*EXERCISE 1*:
From the entries, copy everything from the line containing "Screen dimensions: 538x478" down to the line containing "[x=151, y=452]", both lines included, word for word. Leave the picture out of your copy.
*EXERCISE 2*:
Continue the text on climate change's toll on Spanish farming and an Italian ski resort from the point where it stops.

*TEXT EXCERPT*:
Furthermore, olive groves and vineyards do not offer a quick turnaround, with the plants taking decades to reach full maturity. “Now tremendous investments are being made in vineyards and other locations, based on current climate conditions,” she said. “Some areas in Spain will not be cultivated, won’t have any human presence, and will turn into deserts.”

Adding to the problem of the rise in temperature is the increase in severe weather phenomena such as hail and droughts, which hit farmers directly. “I predict a productivity reduction of the extensive and intense cultivations,” said Marta Rivera, an expert in food security at the University of Vic in Catalonia and also a member of the IPCC. “It is not so much a problem affecting a specific cultivation, but rather a conflict of food security.”

Citrus crops have already been hit by the heat this year, with production of some types of mandarins and clementines forecast to be down by as much as 25%.
Manuel Planelles, El País

Above woods filled with chestnut trees is a fir-covered hill with three ski runs. The highest point reaches 1,600 metres; the lowest is close to 1,000 metres. The resort is called Viola Saint Grée, in Italy’s Maritime Alps, on the border of Piedmont and Liguria. The three lifts, one chairlift and two conveyor belts, look a little forlorn. There has been no shortage of investment here – but there is a shortage of snow.

Saint Grée is the picture of abandonment, an ex-resort. It sprang up like a mushroom in the 1970s, after Ligurian entrepreneurs saw a great opportunity for tourism in an area where the humid air of the sea brought abundant snowfall.

*LISTED RECORDS*:
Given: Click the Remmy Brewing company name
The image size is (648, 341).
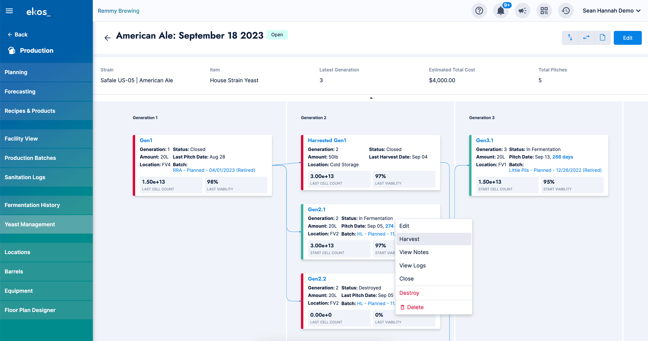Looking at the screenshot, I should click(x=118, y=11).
---
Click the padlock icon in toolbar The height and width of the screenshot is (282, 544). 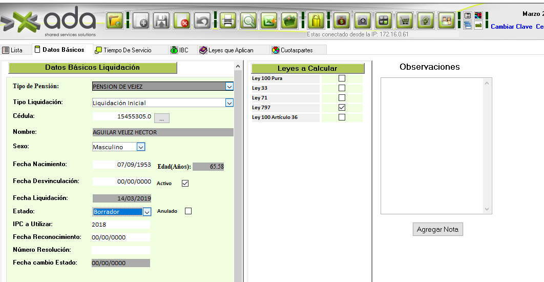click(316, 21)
==
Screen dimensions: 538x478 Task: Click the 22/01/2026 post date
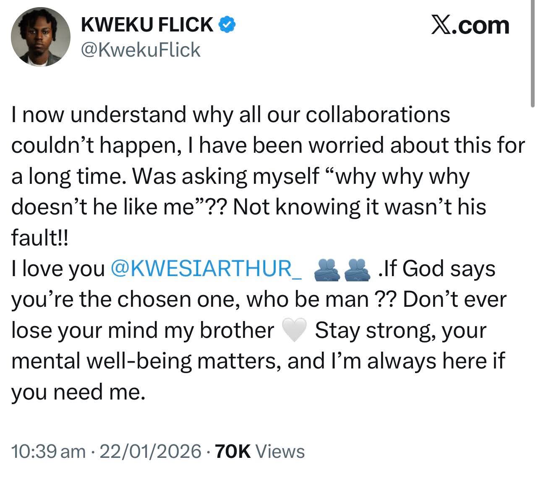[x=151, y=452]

*EXPECTED OUTPUT 1*:
Screen dimensions: 538x478 Task: Click the 22/01/2026 post date
[x=151, y=452]

*EXPECTED OUTPUT 2*:
Then the snow dried up. Bankruptcy ensued and bailouts were made, including a €700,000 injection this year. But the snow never came back, and climate forecasts suggesting average temperatures will have risen by 2C by 2100 will doom Viola Saint Grée to a ski-less future.

It is one of 50 minor resorts in the Alps that have no place in the economic development of skiing, according to Laurent Vanat, one of the world’s leading ski tourism experts. The highest point of the Viola skiing area is 400 metres below the level guaranteed to have natural snow.

The forecast from the Fondazione Montagna Sicura, an Alpine research centre in Courmayeur, is grim: “The western Alps will have to deal with average annual temperature increases of 2-3C by the end of the century. As a result the limit of the rain/snow line will rise by 500 metres, and the duration of snow on the ground will drop by 20%.”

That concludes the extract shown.